Ben alternatif yoldan yürüyorum galiba (gülüyoruz). Biraz fazla meşakkatli aslında, çok kolay değil tabii ki. Popüler olmanın da kötü bir şey olduğunu düşünmüyorum, insana birçok kolaylık da sağlıyor aslında. Benim yolum zor, çünkü yaptığım şeyi yapmaya devam ediyorum ve onun da popüler kültürün bir parçası olmadığını biliyorum. Ama her şeye rağmen, kendi yolumda yürümek istiyorum.

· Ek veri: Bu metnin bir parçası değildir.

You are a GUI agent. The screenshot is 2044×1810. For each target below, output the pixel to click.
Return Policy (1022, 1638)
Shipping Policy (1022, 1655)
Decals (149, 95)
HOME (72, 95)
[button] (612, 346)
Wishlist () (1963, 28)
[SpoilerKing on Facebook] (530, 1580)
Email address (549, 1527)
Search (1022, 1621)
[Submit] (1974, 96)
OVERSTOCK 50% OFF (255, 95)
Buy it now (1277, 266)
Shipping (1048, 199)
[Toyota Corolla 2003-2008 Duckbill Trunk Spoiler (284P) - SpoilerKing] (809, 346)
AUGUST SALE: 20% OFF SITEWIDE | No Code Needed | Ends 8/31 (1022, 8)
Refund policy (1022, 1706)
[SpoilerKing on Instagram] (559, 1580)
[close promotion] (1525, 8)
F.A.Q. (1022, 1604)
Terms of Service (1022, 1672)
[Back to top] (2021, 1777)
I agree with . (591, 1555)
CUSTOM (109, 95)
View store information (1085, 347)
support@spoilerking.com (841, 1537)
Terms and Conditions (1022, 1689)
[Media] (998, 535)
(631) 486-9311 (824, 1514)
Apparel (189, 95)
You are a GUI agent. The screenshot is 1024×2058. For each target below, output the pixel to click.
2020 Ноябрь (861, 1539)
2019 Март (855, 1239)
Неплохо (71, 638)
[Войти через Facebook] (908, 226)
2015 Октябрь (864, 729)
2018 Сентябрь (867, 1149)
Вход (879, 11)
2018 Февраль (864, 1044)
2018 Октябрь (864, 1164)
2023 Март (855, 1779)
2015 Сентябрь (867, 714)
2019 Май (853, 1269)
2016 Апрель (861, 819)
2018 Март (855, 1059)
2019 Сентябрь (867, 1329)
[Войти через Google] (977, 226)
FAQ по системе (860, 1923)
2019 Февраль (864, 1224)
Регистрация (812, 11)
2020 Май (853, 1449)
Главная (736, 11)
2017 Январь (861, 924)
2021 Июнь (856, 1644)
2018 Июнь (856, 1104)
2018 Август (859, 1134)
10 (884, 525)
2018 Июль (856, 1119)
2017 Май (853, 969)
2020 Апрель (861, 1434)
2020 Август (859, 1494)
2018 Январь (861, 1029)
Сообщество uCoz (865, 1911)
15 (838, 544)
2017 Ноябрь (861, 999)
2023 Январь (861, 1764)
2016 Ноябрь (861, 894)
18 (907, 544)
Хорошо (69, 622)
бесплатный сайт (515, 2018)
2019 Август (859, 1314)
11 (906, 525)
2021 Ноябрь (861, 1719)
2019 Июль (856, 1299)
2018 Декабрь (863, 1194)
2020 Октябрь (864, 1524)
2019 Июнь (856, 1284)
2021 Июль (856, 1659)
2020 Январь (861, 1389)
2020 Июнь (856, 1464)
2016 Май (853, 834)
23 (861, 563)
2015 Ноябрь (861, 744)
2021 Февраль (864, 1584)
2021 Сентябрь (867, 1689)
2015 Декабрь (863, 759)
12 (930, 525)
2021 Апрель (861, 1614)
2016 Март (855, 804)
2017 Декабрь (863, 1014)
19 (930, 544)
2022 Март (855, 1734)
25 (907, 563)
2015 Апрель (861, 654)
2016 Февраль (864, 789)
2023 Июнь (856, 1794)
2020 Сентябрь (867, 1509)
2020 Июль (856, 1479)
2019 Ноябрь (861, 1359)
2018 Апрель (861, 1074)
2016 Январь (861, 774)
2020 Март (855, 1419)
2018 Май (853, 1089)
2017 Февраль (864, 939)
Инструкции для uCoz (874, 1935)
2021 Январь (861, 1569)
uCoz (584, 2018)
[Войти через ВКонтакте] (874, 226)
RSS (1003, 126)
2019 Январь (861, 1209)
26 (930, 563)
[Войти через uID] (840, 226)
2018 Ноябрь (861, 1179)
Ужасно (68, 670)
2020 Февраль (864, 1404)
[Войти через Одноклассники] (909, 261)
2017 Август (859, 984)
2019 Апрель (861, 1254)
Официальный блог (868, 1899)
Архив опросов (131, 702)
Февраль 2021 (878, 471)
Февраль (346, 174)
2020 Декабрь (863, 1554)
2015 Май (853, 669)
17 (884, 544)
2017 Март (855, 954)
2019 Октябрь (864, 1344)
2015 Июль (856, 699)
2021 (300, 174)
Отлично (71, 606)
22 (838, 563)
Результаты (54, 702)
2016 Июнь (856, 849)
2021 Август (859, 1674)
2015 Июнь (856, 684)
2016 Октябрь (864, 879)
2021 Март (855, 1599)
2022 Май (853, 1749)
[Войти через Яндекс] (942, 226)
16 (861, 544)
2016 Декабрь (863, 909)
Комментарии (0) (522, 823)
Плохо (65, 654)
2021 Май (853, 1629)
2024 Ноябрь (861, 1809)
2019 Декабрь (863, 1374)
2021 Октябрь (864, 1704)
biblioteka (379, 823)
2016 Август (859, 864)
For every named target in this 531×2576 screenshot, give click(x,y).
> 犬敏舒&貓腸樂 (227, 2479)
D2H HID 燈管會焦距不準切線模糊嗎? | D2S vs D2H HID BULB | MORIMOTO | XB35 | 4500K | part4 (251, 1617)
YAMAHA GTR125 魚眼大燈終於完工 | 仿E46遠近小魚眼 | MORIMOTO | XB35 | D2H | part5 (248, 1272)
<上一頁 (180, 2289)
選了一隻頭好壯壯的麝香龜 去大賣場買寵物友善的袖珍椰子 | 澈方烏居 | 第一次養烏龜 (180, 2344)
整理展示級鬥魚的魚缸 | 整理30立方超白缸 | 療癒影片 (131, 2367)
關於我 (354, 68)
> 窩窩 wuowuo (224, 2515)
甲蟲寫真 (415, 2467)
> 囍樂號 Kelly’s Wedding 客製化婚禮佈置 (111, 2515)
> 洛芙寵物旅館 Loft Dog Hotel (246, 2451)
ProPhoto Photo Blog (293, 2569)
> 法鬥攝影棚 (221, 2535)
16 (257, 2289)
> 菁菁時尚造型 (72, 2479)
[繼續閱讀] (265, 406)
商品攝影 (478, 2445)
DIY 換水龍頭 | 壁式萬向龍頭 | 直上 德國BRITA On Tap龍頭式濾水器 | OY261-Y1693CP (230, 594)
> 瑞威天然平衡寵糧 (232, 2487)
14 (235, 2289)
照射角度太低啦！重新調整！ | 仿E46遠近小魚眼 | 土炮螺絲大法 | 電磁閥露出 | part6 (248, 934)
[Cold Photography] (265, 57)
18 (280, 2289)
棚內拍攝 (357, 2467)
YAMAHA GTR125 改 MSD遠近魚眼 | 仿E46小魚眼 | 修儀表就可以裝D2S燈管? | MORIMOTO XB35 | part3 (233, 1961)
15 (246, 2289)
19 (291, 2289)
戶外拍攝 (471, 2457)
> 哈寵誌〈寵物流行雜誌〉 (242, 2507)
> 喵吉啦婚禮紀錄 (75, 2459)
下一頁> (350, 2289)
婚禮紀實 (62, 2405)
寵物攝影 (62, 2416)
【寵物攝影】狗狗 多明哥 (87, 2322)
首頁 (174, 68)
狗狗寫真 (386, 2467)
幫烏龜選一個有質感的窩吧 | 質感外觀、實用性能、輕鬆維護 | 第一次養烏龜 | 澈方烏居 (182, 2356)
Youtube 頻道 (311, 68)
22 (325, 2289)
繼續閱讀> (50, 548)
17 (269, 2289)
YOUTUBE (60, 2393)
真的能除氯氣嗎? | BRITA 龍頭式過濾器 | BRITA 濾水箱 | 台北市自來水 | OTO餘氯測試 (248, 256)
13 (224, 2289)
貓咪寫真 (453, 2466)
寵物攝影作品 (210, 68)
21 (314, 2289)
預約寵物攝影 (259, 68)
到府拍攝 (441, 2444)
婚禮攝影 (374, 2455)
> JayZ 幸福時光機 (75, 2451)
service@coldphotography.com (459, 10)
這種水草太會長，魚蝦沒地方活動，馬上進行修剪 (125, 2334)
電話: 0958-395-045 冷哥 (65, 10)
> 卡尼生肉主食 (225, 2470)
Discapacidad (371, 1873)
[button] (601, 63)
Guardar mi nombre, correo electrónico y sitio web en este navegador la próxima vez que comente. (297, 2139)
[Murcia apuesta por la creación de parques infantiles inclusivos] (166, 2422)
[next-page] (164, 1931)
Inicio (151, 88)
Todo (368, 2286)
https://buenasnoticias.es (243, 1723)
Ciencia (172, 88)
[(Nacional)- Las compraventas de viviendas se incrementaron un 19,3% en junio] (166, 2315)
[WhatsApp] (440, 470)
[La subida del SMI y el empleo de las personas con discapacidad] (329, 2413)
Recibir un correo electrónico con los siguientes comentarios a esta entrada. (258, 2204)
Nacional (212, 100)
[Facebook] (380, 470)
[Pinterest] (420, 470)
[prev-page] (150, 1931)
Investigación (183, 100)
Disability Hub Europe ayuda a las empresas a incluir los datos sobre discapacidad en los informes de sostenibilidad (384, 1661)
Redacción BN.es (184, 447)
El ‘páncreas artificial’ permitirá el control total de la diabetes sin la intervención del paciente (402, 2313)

Kalıcı bir iş yaptığımı düşünüyorum. Bestelerin her birinin, günümüze ait ama onların yapım tekniği açısından yüz sene sonra da dinlenebileceğini, uzun zamana yayılabilir bir çalışma olduğunu ve bunu emeğinin karşılığı alınması gerektiğini düşünüyorum. Turgay Erdener’in müziklerinde o kadar güzel armoniler vardır ki, orkestra eşliğinde o besteleri dinlerken ben bile her bir dinleyişte farklı bir enstrümanı keşfedebiliyorum.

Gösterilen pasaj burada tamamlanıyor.